*** Block opens ***
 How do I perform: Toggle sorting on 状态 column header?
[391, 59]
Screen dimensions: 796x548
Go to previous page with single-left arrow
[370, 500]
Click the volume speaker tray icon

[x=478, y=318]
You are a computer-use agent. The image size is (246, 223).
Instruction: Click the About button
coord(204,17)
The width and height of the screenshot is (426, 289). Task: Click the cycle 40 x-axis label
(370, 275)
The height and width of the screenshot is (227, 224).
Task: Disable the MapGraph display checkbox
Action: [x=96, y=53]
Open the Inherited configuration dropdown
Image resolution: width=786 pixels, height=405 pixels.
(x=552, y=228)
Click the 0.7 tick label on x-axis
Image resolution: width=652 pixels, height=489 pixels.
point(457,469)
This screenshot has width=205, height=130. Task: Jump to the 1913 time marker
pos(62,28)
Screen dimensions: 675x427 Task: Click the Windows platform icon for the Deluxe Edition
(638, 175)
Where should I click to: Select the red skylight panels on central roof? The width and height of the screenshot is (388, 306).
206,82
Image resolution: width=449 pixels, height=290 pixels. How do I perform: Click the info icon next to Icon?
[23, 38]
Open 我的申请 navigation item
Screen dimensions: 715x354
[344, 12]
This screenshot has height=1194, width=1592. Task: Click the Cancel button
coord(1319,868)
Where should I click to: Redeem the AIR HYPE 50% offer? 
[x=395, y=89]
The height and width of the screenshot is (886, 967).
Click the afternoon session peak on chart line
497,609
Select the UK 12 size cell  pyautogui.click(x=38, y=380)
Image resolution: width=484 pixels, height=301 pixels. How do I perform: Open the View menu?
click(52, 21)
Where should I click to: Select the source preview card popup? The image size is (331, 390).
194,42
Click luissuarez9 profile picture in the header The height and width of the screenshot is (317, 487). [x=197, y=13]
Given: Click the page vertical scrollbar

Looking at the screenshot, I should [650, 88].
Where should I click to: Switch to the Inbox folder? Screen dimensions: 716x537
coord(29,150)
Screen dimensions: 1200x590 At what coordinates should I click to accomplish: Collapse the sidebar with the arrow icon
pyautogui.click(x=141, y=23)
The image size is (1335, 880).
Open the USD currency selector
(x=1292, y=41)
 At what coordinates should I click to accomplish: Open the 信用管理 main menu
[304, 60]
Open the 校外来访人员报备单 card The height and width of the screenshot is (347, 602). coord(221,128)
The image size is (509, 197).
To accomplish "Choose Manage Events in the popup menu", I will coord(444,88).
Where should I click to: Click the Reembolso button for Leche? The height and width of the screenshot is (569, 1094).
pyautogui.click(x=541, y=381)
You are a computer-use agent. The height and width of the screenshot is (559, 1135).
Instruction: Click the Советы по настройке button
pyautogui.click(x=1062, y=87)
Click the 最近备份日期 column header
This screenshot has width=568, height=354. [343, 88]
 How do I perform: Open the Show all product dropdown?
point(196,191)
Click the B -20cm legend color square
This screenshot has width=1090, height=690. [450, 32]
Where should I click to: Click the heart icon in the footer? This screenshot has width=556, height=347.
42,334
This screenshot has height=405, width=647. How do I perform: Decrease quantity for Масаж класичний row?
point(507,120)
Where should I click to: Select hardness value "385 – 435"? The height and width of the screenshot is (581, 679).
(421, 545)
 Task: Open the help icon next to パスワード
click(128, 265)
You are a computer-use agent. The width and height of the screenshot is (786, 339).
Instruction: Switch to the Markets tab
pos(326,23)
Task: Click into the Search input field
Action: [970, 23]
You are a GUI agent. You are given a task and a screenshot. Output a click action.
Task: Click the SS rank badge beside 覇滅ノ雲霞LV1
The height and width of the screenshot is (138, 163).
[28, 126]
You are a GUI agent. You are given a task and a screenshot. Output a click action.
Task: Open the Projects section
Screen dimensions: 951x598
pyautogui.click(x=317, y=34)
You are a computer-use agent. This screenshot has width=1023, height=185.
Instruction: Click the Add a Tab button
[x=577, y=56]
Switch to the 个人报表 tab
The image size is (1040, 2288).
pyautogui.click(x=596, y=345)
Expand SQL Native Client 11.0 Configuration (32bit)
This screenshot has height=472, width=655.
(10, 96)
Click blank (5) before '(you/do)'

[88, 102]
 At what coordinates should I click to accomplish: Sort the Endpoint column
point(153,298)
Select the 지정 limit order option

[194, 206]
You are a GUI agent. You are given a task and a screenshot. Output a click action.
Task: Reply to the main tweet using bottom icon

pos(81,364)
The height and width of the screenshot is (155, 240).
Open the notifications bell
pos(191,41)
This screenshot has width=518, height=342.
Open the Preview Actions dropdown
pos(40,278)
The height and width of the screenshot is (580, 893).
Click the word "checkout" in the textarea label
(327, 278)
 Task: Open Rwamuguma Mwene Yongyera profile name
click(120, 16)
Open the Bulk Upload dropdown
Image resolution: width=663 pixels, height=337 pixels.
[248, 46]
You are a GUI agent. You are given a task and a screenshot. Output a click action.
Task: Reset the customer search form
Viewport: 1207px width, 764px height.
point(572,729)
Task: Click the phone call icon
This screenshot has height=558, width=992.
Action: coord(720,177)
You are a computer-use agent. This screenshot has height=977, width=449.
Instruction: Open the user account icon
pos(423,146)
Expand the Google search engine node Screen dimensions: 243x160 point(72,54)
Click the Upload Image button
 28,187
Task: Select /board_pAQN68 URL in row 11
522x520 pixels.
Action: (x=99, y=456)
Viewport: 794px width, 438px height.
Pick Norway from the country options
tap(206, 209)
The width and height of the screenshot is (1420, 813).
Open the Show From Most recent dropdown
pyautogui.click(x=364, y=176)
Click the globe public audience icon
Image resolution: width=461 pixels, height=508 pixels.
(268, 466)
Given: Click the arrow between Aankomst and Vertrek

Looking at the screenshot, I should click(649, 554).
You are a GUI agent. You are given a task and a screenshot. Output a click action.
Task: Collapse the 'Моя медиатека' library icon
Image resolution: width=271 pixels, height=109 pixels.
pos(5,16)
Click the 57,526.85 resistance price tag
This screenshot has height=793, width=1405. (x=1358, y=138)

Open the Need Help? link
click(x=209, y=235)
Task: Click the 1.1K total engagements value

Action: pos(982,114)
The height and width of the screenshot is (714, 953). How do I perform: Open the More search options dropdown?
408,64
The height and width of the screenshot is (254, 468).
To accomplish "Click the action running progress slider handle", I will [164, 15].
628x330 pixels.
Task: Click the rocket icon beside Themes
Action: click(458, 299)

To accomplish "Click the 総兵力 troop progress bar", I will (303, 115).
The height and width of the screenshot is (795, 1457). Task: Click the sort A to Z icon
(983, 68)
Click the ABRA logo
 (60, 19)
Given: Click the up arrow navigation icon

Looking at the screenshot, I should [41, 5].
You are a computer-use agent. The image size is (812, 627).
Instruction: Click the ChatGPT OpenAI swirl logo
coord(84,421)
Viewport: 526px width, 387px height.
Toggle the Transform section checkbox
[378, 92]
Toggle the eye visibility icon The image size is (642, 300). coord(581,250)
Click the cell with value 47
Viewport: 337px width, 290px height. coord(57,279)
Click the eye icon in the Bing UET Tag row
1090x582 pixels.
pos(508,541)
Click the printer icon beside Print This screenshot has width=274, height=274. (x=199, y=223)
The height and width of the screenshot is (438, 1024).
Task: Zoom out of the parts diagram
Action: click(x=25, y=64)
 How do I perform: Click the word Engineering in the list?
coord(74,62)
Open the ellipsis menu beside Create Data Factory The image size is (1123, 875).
*** Block closes ***
Nothing in the data may be omitted; transcribe it exactly.

■ RESULT OF THE TASK ■
 How do I perform: Toggle sorting on 状态 column header?
[391, 59]
Screen dimensions: 796x548
Go to previous page with single-left arrow
[370, 500]
Click the volume speaker tray icon

[x=478, y=318]
You are a computer-use agent. The image size is (246, 223).
Instruction: Click the About button
coord(204,17)
The width and height of the screenshot is (426, 289). Task: Click the cycle 40 x-axis label
(370, 275)
The height and width of the screenshot is (227, 224).
Task: Disable the MapGraph display checkbox
Action: [x=96, y=53]
Open the Inherited configuration dropdown
Image resolution: width=786 pixels, height=405 pixels.
(x=552, y=228)
Click the 0.7 tick label on x-axis
Image resolution: width=652 pixels, height=489 pixels.
point(457,469)
This screenshot has width=205, height=130. Task: Jump to the 1913 time marker
pos(62,28)
Screen dimensions: 675x427 Task: Click the Windows platform icon for the Deluxe Edition
(638, 175)
Where should I click to: Select the red skylight panels on central roof? The width and height of the screenshot is (388, 306).
206,82
Image resolution: width=449 pixels, height=290 pixels. How do I perform: Click the info icon next to Icon?
[23, 38]
Open 我的申请 navigation item
Screen dimensions: 715x354
[344, 12]
This screenshot has height=1194, width=1592. Task: Click the Cancel button
coord(1319,868)
Where should I click to: Redeem the AIR HYPE 50% offer? 
[x=395, y=89]
The height and width of the screenshot is (886, 967).
Click the afternoon session peak on chart line
497,609
Select the UK 12 size cell  pyautogui.click(x=38, y=380)
Image resolution: width=484 pixels, height=301 pixels. How do I perform: Open the View menu?
click(52, 21)
Where should I click to: Select the source preview card popup? The image size is (331, 390).
194,42
Click luissuarez9 profile picture in the header The height and width of the screenshot is (317, 487). [x=197, y=13]
Given: Click the page vertical scrollbar

Looking at the screenshot, I should [650, 88].
Where should I click to: Switch to the Inbox folder? Screen dimensions: 716x537
coord(29,150)
Screen dimensions: 1200x590 At what coordinates should I click to accomplish: Collapse the sidebar with the arrow icon
pyautogui.click(x=141, y=23)
The image size is (1335, 880).
Open the USD currency selector
(x=1292, y=41)
 At what coordinates should I click to accomplish: Open the 信用管理 main menu
[304, 60]
Open the 校外来访人员报备单 card The height and width of the screenshot is (347, 602). coord(221,128)
The image size is (509, 197).
To accomplish "Choose Manage Events in the popup menu", I will coord(444,88).
Where should I click to: Click the Reembolso button for Leche? The height and width of the screenshot is (569, 1094).
pyautogui.click(x=541, y=381)
You are a computer-use agent. The height and width of the screenshot is (559, 1135).
Instruction: Click the Советы по настройке button
pyautogui.click(x=1062, y=87)
Click the 最近备份日期 column header
This screenshot has width=568, height=354. [343, 88]
 How do I perform: Open the Show all product dropdown?
point(196,191)
Click the B -20cm legend color square
This screenshot has width=1090, height=690. [450, 32]
Where should I click to: Click the heart icon in the footer? This screenshot has width=556, height=347.
42,334
This screenshot has height=405, width=647. How do I perform: Decrease quantity for Масаж класичний row?
point(507,120)
Where should I click to: Select hardness value "385 – 435"? The height and width of the screenshot is (581, 679).
(421, 545)
 Task: Open the help icon next to パスワード
click(128, 265)
You are a computer-use agent. The width and height of the screenshot is (786, 339).
Instruction: Switch to the Markets tab
pos(326,23)
Task: Click into the Search input field
Action: [970, 23]
You are a GUI agent. You are given a task and a screenshot. Output a click action.
Task: Click the SS rank badge beside 覇滅ノ雲霞LV1
The height and width of the screenshot is (138, 163).
[28, 126]
You are a GUI agent. You are given a task and a screenshot. Output a click action.
Task: Open the Projects section
Screen dimensions: 951x598
pyautogui.click(x=317, y=34)
You are a computer-use agent. This screenshot has width=1023, height=185.
Instruction: Click the Add a Tab button
[x=577, y=56]
Switch to the 个人报表 tab
The image size is (1040, 2288).
pyautogui.click(x=596, y=345)
Expand SQL Native Client 11.0 Configuration (32bit)
This screenshot has height=472, width=655.
(10, 96)
Click blank (5) before '(you/do)'

[88, 102]
 At what coordinates should I click to accomplish: Sort the Endpoint column
point(153,298)
Select the 지정 limit order option

[194, 206]
You are a GUI agent. You are given a task and a screenshot. Output a click action.
Task: Reply to the main tweet using bottom icon

pos(81,364)
The height and width of the screenshot is (155, 240).
Open the notifications bell
pos(191,41)
This screenshot has width=518, height=342.
Open the Preview Actions dropdown
pos(40,278)
The height and width of the screenshot is (580, 893).
Click the word "checkout" in the textarea label
(327, 278)
 Task: Open Rwamuguma Mwene Yongyera profile name
click(120, 16)
Open the Bulk Upload dropdown
Image resolution: width=663 pixels, height=337 pixels.
[248, 46]
You are a GUI agent. You are given a task and a screenshot. Output a click action.
Task: Reset the customer search form
Viewport: 1207px width, 764px height.
point(572,729)
Task: Click the phone call icon
This screenshot has height=558, width=992.
Action: coord(720,177)
You are a computer-use agent. This screenshot has height=977, width=449.
Instruction: Open the user account icon
pos(423,146)
Expand the Google search engine node Screen dimensions: 243x160 point(72,54)
Click the Upload Image button
 28,187
Task: Select /board_pAQN68 URL in row 11
522x520 pixels.
Action: (x=99, y=456)
Viewport: 794px width, 438px height.
Pick Norway from the country options
tap(206, 209)
The width and height of the screenshot is (1420, 813).
Open the Show From Most recent dropdown
pyautogui.click(x=364, y=176)
Click the globe public audience icon
Image resolution: width=461 pixels, height=508 pixels.
(268, 466)
Given: Click the arrow between Aankomst and Vertrek

Looking at the screenshot, I should click(649, 554).
You are a GUI agent. You are given a task and a screenshot. Output a click action.
Task: Collapse the 'Моя медиатека' library icon
Image resolution: width=271 pixels, height=109 pixels.
pos(5,16)
Click the 57,526.85 resistance price tag
This screenshot has height=793, width=1405. (x=1358, y=138)

Open the Need Help? link
click(x=209, y=235)
Task: Click the 1.1K total engagements value

Action: pos(982,114)
The height and width of the screenshot is (714, 953). How do I perform: Open the More search options dropdown?
408,64
The height and width of the screenshot is (254, 468).
To accomplish "Click the action running progress slider handle", I will [164, 15].
628x330 pixels.
Task: Click the rocket icon beside Themes
Action: click(458, 299)

To accomplish "Click the 総兵力 troop progress bar", I will (303, 115).
The height and width of the screenshot is (795, 1457). Task: Click the sort A to Z icon
(983, 68)
Click the ABRA logo
 (60, 19)
Given: Click the up arrow navigation icon

Looking at the screenshot, I should [41, 5].
You are a computer-use agent. The image size is (812, 627).
Instruction: Click the ChatGPT OpenAI swirl logo
coord(84,421)
Viewport: 526px width, 387px height.
Toggle the Transform section checkbox
[378, 92]
Toggle the eye visibility icon The image size is (642, 300). coord(581,250)
Click the cell with value 47
Viewport: 337px width, 290px height. coord(57,279)
Click the eye icon in the Bing UET Tag row
1090x582 pixels.
pos(508,541)
Click the printer icon beside Print This screenshot has width=274, height=274. (x=199, y=223)
The height and width of the screenshot is (438, 1024).
Task: Zoom out of the parts diagram
Action: click(x=25, y=64)
 How do I perform: Click the word Engineering in the list?
coord(74,62)
Open the ellipsis menu beside Create Data Factory The image size is (1123, 875).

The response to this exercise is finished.